Monday, June 07, 2010

LEND ME YOUR EAR

M any of us are poor listeners. We interrupt each other. We multitask. We’re easily distracted. “Really listening to somebody is one of the best gifts we can give them,” says Martha Greene, a member of the Rotary Club of Reno Sunrise, Nevada, USA, and a retired library administrator. Careful listening also brings benefits – sometimes unexpected ones – to the listener. Club officers, project leaders, and business managers, take note.
When Anne Glendon became president of the Rotary Club of Ann Arbor, Michigan, in 1997, she wanted to hear members’ ideas before setting goals for the year. A failure to do so, she believes, would have left her without the support she needed to be a successful leader. “When people have the opportunity to make the decisions and the decisions aren’t imposed upon them, they have greater ownership and, in the end, have pride in performance.”
She followed that philosophy when she led the effort to create the club’s first strategic plan. Through interviews, surveys, focus groups, and roundtable discussions, every member had the chance to offer suggestions about the next five years.
The club, which had been minimally involved in international initiatives, began participating in ambitious projects such as building an orphanage in the Philippines. Members also met their goal of increasing the club’s endowment from about $200,000 to $1 million in five years.
“People had ideas, but they had never really been asked in a systematic way what their thoughts were,” says Glendon, whose firm, Glendon Associates, consults with major foundations.
The same strategy can get results in the workplace. Some bosses talk more than they listen, however, says Andra L. Watkins, principal of the management consulting firm Positus Consulting in Charleston, S.C. “It’s a defensive mechanism for them to keep from having to hear any criticism or deal with any issue that makes them feel uncomfortable.”
Listening carefully isn’t simply a matter being polite: A business won’t thrive if its leaders are sheltered from reality. Watkins, a member of the Rotary Club of East Cooper Breakfast (Mount Pleasant), says that by scheduling a regular time to listen to employees, managers can “create a culture of openness. People feel like they can come to you as soon as, or even before, they see a problem – or a potential opportunity.”Alyssa Janney, a member of the Rotary Club of Santa Clarita Valley, California, works at Remo Inc., a manufacturer of drumheads. The division she manages trains doctors, music therapists, human resource professionals, and others to use group drumming as a wellness tool. Not long after she came aboard in 2004, she discovered that although people would leave the training excited, only a small percentage implemented the program. “If you’re inspired and you see an application for it in your work and then you don’t use it,” Janney notes, “something’s in the way.”
So she listened – both at the training sessions and on the phone after participants got home.

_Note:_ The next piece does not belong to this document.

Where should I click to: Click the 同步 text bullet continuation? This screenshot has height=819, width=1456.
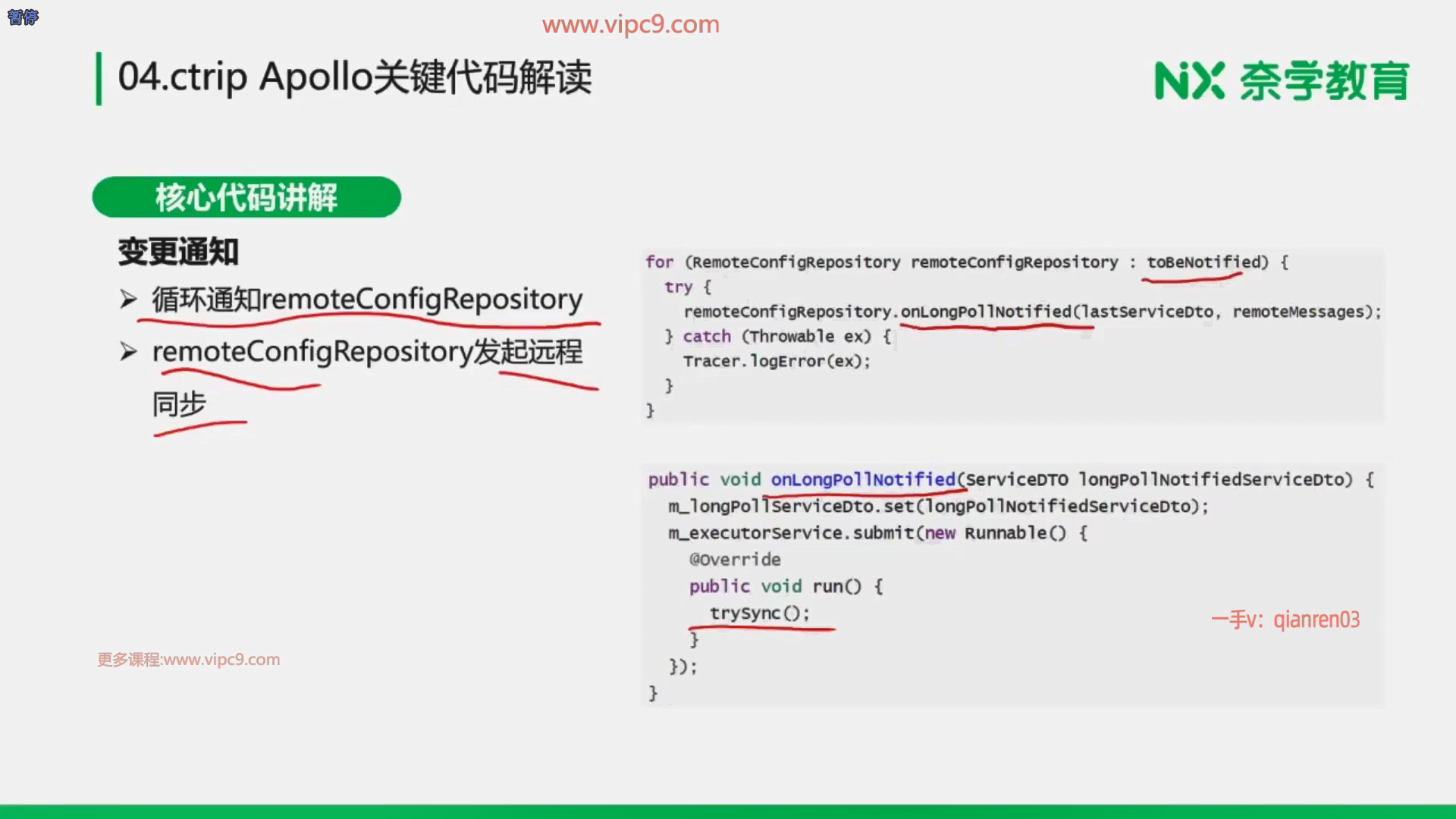click(179, 404)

After she learned that many felt overwhelmed by the challenges of starting the program, Janney created a business kit to help them, among other things, explain the benefits of the program to executives.

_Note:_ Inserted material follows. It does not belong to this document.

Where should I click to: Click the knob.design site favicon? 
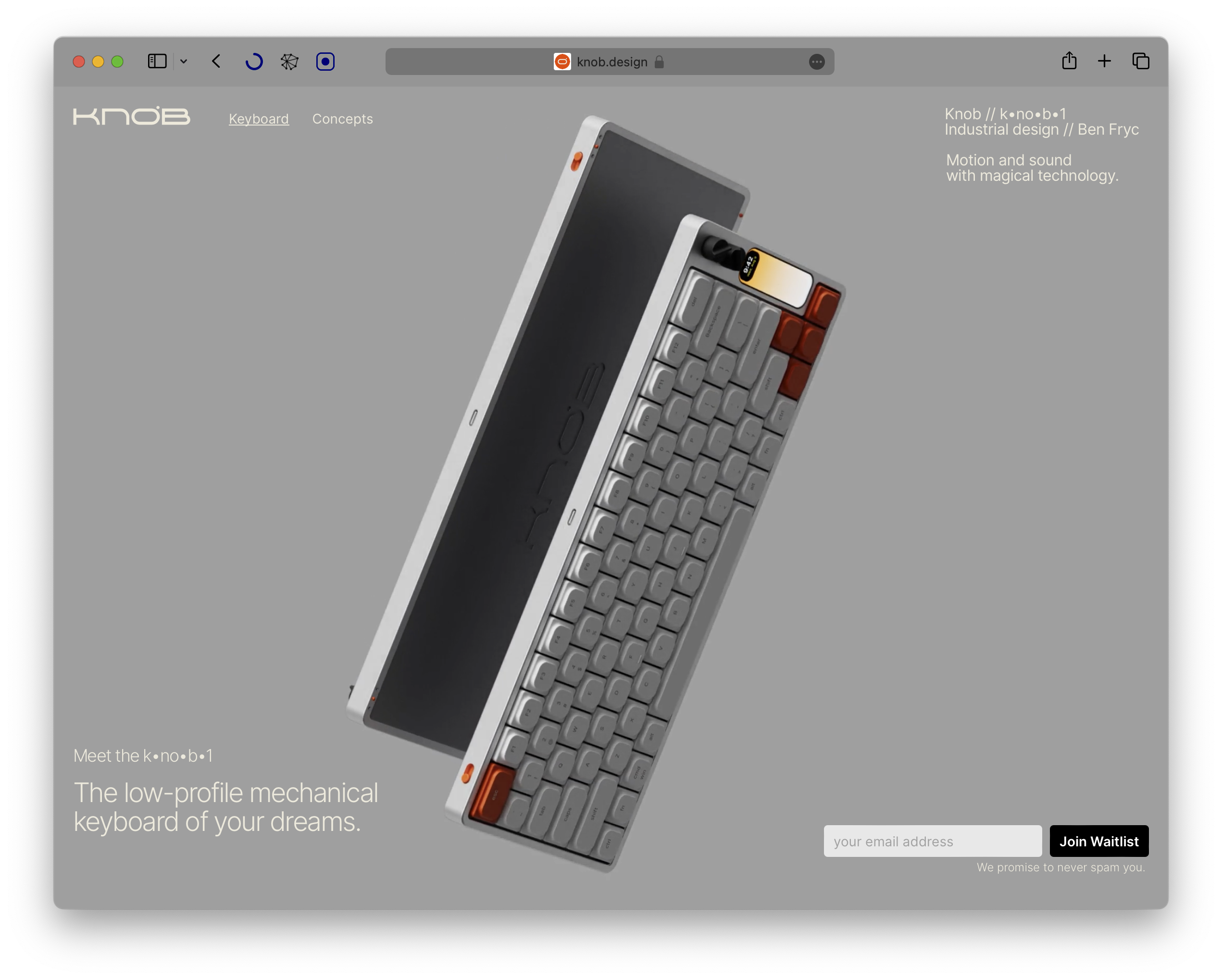click(561, 62)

“The message that our customers get is that we care more about their success than we do about our profit,” she says. “What we get in return are inspired and successful facilitators making a difference in the world, and loyalty for our core products.”
Differences in language and culture can present their own challenges. Bob Wiens helps clubs in Alberta and Saskatchewan, Canada, plan international projects as chair of the District 5360 World Community Service Committee. He recently led a training session sponsored by the Rotary Club of El Cerrejon, Colombia, on producing bio-sand water filters and distributing them to households. (The project was funded in part by a Rotary Foundation Matching Grant.) Wiens, a retired engineer and a member of the Rotary Club of Calgary South, Alberta, had worked on similar projects that provided batches of 12 to 24 filters to committees of community members; each committee would then decide how to distribute its filters. 
But after speaking with Colombia’s indigenous Wayúu communities, which would be receiving the filters, the Rotarians learned that the typical approach wouldn’t work this time. “They were quite adamant that you don’t bother coming to a community with a few filters, because it causes so much division and jealousy,” Wiens says. As a result, the Rotarians decided to provide their 500 filters to a smaller number of communities so that every household could have one.
Like the Rotarians on that project, Janney tries to focus on making sure that her work has genuine value. “The only way you can do that,” she notes, “is if you listen to people and find out what it is that they need.”